- [Texte de l'exercice]:
La révolte des enfants de la Terre

Epiphania tome 2 © 2018 Ludovic Debeurme (Casterman)

Après une introduction pour le moins intriguante, Ludovic Debeurme poursuit avec brio la construction de sa trilogie SF en phase avec l’époque et hors des sentiers battus.

Le premier tome s’était refermé sur un cliffhanger qui voyait Koji aux prises avec un dilemme douloureux lors d’une rixe l’opposant lui et son père adoptif avec les mixbodies. Koji allait-il livrer ce dernier à la colère de ses congénères pour prendre le maquis avec eux, ou défendre celui qui l’avait adopté avec amour mais appartenait à l’espèce humaine, celle qui avait finalement décidé d’entrer en guerre avec ces êtres hybrides, mi-hommes mi-bêtes, trop différents, trop dérangeants…

Le second volet de cette trilogie verra ainsi une montée en crescendo de l’intrigue. Après avoir laissé la vie sauve au père de Koji, le petit groupe d’Epiphanians, qui se sont choisis cette appellation en opposition au dévalorisant mixbodies des humains, vont partir en expédition dans les montagnes, là où ils pensent trouver des réponses à leur présence sur Terre, à l’endroit même où des météorites s’étaient écrasées quelques années plus tôt. Un événement qui curieusement avait coïncidé à leur « éclosion » soudaine par milliers à travers le monde. Et ce qui les y attend ne risque guère de les réconcilier avec le genre humain, mais va au contraire les entraîner dans un engrenage destructeur sous la houlette d’un mystérieux homme-chauve-souris vengeur dénommé Vespero, tandis que le chaos semble se répandre à travers le globe…

En s’inspirant des comics américains, Ludovic Debeurme a produit une œuvre tout à fait étonnante. Avec Epiphania, il ne s’est pas contenté de singer la production d’outre-Atlantique même s’il en reprend une bonne partie des codes, mais au contraire s’est efforcé d’intégrer le genre à son univers très particulier, qui évoque par certains moments celui de Charles Burns et de l’école alternative US. A la fois très bien structurée dans la narration, l’histoire pourra plaire au plus grand nombre, mais la violence brute qui traverse les productions marveliennes est ici écrémée au profit d’un esprit européen plus décalé, plus poétique.

- [Données d'ancrage par coordonnées de pixels]:

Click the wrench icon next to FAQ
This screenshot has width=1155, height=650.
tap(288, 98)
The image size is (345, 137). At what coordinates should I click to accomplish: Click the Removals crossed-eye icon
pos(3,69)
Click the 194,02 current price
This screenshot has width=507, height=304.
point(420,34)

---

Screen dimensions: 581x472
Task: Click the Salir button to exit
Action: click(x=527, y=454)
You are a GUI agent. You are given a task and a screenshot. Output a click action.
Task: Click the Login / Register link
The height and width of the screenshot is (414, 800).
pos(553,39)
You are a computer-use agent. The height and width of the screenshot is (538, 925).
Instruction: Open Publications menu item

- [Questions d'étude]:
(a) Recopiez à l'identique le passage de la critique d'Epiphania qui commence aux mots « Epiphania tome 2 » et s'arrête après les mots « des sentiers battus. ».
(b) D'après la critique d'Epiphania, comment s'appelle le mystérieux homme-chauve-souris vengeur ?
(c) Traduisez en anglais cette phrase de la critique d'Epiphania : « Le second volet de cette trilogie verra ainsi une montée en crescendo de l’intrigue. »

- [Corrigé]:
(a)
Epiphania tome 2 © 2018 Ludovic Debeurme (Casterman)

Après une introduction pour le moins intriguante, Ludovic Debeurme poursuit avec brio la construction de sa trilogie SF en phase avec l’époque et hors des sentiers battus.

(b) Vespero.

(c) The second installment of this trilogy will thus see the plot build to a crescendo.